The first time Mel Gibson went “wacko” making a movie: “I have a self-destructive tendency”
Anyone who’d spent a decent amount of time with Mel Gibson knew that there was always a chance he’d hit the big red button and self-destruct one of Hollywood’s most successful careers, and if anything, it was a surprise that it took him so long.
He rose to fame as the rugged and charismatic face of George Miller’s Mad Max franchise, and quickly conquered America by playing to his strengths and using a distinct brand of star power that was constantly laced with a hint of danger to become an A-lister, box office draw, and leading man.
Throughout it all, though, there were signs that he was only one bad decision away from exile. There had been numerous controversies in the past that made his personal beliefs and opinions on many issues an open secret within the industry, but his arrest and subsequent tirade were what killed him overnight.
For the last two decades, apart from when he was briefly welcomed back into the fold from behind the camera as the director of the awards season favourite Hacksaw Ridge, Gibson has been ostracised and alienated from the mainstream, reduced to starring in straight-to-video genre films and making Passion of the Christ sequels in an attempt to restore himself to former glories.

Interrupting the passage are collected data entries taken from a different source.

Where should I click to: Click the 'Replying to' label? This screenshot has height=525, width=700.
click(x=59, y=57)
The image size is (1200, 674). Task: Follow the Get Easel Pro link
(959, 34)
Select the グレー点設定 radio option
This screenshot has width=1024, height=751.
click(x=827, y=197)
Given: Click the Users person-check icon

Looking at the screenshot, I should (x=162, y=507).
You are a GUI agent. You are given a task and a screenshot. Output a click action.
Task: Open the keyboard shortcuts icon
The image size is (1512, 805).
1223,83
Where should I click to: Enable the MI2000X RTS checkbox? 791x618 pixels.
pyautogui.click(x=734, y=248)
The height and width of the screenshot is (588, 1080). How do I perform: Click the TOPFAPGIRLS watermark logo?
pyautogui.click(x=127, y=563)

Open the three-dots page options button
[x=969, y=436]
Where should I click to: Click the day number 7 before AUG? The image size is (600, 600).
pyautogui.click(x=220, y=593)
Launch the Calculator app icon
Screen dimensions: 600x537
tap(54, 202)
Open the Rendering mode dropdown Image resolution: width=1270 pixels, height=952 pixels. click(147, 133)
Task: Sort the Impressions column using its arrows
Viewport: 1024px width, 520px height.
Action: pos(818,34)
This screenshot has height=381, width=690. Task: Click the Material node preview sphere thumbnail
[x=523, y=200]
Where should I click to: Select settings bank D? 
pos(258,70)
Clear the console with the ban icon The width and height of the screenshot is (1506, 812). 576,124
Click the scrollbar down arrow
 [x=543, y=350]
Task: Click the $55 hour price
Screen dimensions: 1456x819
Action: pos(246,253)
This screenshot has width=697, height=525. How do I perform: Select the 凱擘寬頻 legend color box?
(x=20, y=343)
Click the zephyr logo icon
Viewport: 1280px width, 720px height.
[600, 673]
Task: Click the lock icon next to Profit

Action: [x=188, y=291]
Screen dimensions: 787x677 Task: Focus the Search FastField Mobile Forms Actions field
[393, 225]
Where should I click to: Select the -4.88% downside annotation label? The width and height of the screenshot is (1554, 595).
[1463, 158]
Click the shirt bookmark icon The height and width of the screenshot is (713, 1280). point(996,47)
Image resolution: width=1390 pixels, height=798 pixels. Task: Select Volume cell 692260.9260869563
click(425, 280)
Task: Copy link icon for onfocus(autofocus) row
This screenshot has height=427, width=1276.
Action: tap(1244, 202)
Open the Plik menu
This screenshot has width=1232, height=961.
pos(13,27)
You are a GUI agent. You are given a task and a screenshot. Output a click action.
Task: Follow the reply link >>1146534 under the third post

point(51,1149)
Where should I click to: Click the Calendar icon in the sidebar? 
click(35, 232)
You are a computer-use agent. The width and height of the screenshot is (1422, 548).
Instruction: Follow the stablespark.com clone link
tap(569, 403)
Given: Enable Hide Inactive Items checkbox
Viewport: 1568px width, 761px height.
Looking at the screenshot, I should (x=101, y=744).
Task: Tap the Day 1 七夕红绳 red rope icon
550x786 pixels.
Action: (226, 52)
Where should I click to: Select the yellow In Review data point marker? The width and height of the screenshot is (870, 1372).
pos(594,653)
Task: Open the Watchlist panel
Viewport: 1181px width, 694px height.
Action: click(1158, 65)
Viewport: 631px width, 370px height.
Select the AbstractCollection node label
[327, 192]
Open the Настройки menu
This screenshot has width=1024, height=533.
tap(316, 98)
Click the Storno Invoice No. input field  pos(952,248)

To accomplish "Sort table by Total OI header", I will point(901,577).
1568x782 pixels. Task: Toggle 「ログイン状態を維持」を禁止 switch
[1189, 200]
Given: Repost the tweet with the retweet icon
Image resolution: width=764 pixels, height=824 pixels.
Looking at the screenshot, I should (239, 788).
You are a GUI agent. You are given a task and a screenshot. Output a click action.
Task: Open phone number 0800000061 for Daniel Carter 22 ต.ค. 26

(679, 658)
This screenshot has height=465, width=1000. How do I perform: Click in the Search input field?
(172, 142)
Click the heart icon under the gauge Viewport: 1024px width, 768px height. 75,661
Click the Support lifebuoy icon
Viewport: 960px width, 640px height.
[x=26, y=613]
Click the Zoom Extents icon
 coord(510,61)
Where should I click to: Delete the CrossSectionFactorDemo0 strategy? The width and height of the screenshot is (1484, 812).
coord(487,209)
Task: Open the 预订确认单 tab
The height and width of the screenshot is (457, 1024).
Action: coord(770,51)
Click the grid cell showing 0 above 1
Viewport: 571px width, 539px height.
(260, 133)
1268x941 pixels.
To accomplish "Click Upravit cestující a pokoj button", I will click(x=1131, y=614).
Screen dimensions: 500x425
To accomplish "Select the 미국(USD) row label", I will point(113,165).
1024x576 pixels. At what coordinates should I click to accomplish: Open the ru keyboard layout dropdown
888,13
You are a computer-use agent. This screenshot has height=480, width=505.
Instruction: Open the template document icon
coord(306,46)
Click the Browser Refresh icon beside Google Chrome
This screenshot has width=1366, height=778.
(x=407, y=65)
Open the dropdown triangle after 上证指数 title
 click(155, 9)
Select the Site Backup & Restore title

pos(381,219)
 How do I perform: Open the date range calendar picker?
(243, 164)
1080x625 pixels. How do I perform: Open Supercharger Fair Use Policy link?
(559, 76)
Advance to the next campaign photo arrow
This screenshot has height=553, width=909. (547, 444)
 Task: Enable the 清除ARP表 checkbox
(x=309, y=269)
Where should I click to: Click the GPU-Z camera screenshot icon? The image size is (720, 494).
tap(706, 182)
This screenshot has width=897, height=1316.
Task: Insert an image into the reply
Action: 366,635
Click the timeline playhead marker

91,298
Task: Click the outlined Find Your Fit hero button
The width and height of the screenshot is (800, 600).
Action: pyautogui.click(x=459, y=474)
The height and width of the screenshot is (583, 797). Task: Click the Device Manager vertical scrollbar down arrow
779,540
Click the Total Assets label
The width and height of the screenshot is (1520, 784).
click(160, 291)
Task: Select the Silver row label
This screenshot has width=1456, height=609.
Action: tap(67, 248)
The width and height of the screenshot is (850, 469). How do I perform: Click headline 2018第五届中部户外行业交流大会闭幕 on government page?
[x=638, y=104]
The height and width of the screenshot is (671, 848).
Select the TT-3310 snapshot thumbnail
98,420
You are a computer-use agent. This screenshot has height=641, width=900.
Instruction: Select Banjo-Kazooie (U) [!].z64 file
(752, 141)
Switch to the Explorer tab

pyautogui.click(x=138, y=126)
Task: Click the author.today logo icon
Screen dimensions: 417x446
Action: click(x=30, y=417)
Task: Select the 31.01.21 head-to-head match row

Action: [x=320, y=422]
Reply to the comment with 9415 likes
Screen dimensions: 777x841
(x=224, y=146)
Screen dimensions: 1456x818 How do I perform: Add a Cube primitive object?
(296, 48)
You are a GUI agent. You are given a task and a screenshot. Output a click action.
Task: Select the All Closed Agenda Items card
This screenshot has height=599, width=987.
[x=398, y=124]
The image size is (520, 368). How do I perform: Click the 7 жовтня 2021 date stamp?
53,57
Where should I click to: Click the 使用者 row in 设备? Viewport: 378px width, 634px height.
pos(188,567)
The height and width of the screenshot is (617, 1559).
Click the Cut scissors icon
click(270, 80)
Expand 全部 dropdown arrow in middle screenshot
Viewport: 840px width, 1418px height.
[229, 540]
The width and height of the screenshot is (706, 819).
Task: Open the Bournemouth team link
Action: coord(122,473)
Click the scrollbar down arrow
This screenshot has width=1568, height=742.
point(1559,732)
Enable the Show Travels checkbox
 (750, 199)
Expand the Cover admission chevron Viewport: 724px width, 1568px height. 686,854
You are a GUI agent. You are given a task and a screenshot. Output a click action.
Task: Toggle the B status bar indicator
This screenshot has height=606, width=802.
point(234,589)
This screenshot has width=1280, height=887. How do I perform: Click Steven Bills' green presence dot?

Will it work? Probably not, regardless of how much money those back-to-back biblical epics make. As far back as the early 1980s, Anthony Hopkins predicted that Gibson would destroy his reputation and self-sabotage his standing if he didn’t keep the lid screwed on, and the Lethal Weapon frontman didn’t disagree.
Roger Donaldson’s The Bounty was one of his first largely international productions, and he was keen to enjoy himself. When asked if Hopkins’ tales of hard-partying antics, bar brawls, and black eyes were true, Gibson confirmed that he’d let himself too far off the leash: “Yeah,” he acknowledged. “I was wacko.”
“We were out there in the trees, in the middle of a volcano, in the middle of French Polynesia, with bad food and an endless supply of alcohol, a bunch of randy young men going to Club Med,” he detailed. “We’d get smashed and go on the Club Med stage and pull down our pants.”
Naturally, that didn’t sit well with the bouncers, who he described as “Polynesian dudes with shoulders four axe handles across, who are there to beat the shit out of you.” How did they react to his rowdy, alcohol-soaked, and disruptive behaviour? They beat the shit out of him, of course.
That posed a problem when he returned to the set the next day, sporting a hefty shiner, with Donaldson forced to capture Gibson’s Fletcher Christian from one side so that his busted-up face wouldn’t disrupt the shooting schedule, a concession the filmmaker would never have had to make had his star not decided to get pissed up, irritate the security, and get his head kicked in.
“I was really stupid,” he acknowledged, before following it up with what turned out to be an understatement of epic proportions with the benefit of hindsight. “I have a self-destructive tendency.” No shit, Mel Gibson, and he’s still paying for it.